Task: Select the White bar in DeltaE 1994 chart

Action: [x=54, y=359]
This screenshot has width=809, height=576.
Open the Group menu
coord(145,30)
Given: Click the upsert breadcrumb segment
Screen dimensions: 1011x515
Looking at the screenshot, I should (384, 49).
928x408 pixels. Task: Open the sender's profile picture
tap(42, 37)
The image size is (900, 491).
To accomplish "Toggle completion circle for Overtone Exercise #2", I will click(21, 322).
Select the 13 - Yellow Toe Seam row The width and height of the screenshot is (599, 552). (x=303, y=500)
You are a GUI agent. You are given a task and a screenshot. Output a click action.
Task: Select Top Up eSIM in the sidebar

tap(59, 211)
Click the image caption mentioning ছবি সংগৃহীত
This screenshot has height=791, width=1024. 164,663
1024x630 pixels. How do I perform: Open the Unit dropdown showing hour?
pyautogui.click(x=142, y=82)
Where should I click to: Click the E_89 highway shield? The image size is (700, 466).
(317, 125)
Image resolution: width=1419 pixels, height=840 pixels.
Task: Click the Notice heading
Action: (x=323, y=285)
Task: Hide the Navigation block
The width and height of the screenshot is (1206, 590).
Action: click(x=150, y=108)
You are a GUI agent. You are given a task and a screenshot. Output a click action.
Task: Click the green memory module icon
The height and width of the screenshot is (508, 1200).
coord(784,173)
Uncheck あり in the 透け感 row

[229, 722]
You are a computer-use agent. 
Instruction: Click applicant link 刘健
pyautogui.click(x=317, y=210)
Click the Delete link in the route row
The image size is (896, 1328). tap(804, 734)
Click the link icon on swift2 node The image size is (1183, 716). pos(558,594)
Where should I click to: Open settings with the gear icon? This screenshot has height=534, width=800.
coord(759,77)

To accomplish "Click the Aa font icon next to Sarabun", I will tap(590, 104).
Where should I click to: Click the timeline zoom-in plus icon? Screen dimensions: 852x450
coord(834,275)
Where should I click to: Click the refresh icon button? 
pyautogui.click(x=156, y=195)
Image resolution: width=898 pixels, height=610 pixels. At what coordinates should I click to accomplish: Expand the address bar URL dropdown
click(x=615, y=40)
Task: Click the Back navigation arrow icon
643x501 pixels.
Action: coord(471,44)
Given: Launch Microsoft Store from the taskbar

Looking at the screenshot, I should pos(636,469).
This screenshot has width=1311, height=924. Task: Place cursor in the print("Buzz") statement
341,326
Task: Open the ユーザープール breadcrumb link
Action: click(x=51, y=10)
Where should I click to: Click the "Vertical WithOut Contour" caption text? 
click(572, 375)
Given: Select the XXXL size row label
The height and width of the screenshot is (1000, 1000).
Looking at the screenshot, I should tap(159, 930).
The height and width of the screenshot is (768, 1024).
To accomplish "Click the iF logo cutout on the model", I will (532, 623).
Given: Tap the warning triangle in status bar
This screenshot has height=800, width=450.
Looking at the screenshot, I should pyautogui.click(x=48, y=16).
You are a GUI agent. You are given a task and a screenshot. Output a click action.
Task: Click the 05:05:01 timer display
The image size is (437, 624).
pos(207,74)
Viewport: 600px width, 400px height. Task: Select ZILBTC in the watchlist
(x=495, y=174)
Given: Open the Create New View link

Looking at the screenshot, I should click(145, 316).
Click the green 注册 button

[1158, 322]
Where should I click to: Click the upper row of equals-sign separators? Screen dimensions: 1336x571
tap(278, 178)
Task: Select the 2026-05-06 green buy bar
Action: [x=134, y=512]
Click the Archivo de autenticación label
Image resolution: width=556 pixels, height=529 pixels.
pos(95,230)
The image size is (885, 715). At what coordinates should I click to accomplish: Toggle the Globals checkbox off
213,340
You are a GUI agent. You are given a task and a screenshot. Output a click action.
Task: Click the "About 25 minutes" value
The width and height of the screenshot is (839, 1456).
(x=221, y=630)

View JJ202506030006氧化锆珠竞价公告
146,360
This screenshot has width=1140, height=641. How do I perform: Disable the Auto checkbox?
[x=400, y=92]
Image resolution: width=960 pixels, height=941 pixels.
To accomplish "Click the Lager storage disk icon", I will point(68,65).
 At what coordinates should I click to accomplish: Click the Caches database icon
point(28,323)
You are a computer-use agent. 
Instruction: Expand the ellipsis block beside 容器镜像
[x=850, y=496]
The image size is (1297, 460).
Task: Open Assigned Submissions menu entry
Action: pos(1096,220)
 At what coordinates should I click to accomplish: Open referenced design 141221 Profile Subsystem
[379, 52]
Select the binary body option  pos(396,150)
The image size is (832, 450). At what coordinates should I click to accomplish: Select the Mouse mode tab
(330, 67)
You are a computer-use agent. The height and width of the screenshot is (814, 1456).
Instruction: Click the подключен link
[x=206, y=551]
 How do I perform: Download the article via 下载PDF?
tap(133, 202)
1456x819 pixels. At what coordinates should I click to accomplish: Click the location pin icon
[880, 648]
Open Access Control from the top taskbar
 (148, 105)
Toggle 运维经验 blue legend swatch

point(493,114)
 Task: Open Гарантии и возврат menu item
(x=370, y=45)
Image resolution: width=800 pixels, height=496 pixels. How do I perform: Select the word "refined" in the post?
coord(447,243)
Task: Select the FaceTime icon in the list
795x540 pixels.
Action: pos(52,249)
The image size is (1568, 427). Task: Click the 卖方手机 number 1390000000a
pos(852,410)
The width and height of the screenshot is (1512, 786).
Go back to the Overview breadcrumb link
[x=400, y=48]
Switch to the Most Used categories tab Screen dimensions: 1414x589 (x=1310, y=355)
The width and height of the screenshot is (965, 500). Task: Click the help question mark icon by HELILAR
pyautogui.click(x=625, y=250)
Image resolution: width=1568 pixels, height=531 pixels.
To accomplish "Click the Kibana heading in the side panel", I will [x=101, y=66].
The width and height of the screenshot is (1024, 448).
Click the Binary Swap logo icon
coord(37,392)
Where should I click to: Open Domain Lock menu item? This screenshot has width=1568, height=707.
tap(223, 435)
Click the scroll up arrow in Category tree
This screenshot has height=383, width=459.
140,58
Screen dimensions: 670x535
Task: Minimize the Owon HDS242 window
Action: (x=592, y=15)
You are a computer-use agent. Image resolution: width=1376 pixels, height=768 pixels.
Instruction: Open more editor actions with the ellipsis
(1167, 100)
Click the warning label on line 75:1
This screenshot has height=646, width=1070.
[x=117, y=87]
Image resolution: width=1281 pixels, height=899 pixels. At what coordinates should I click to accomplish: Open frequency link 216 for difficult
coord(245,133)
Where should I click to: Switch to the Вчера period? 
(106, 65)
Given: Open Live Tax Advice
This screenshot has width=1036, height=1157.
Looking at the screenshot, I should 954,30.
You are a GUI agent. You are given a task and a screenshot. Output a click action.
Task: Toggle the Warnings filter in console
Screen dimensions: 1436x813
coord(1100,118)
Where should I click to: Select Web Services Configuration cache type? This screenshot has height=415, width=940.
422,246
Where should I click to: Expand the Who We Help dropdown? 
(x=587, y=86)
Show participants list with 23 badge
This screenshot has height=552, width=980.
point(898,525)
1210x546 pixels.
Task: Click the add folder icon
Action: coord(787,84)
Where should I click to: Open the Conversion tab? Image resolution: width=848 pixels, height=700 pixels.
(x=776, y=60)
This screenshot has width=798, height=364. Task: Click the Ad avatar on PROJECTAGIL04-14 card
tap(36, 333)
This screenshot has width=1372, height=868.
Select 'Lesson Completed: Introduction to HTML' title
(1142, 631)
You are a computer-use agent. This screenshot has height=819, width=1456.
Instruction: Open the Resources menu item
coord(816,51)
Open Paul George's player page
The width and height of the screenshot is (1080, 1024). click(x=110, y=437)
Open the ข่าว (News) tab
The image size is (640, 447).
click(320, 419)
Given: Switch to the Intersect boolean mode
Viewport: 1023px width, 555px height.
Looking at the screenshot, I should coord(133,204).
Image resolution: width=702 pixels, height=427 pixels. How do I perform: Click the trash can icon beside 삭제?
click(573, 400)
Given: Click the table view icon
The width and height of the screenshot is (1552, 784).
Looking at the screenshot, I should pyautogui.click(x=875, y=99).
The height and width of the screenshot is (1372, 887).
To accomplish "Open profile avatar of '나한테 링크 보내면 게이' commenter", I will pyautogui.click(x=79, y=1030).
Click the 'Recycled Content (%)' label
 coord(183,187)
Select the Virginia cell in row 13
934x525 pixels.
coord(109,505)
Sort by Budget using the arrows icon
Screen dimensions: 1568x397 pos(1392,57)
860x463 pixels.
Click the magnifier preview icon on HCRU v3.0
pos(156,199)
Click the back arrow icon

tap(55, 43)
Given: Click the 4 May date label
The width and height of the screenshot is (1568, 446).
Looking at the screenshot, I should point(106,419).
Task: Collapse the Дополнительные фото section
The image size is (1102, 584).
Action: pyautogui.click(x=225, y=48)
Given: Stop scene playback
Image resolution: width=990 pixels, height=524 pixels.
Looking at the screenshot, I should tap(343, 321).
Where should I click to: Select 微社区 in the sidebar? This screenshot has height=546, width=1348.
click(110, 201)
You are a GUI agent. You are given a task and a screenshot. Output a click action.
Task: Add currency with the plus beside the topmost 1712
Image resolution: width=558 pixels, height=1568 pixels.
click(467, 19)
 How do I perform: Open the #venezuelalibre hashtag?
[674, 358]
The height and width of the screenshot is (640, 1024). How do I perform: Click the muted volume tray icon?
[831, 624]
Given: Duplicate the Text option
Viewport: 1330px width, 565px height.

___

#### TASK INSTRUCTIONS
In the data above, find the line with "Given: Switch to the Intersect boolean mode" and the line with "Given: Click the table view icon". Retype both, plus every line between them, exactly.

#### ANSWER SECTION
Given: Switch to the Intersect boolean mode
Viewport: 1023px width, 555px height.
Looking at the screenshot, I should coord(133,204).
Image resolution: width=702 pixels, height=427 pixels. How do I perform: Click the trash can icon beside 삭제?
click(573, 400)
Given: Click the table view icon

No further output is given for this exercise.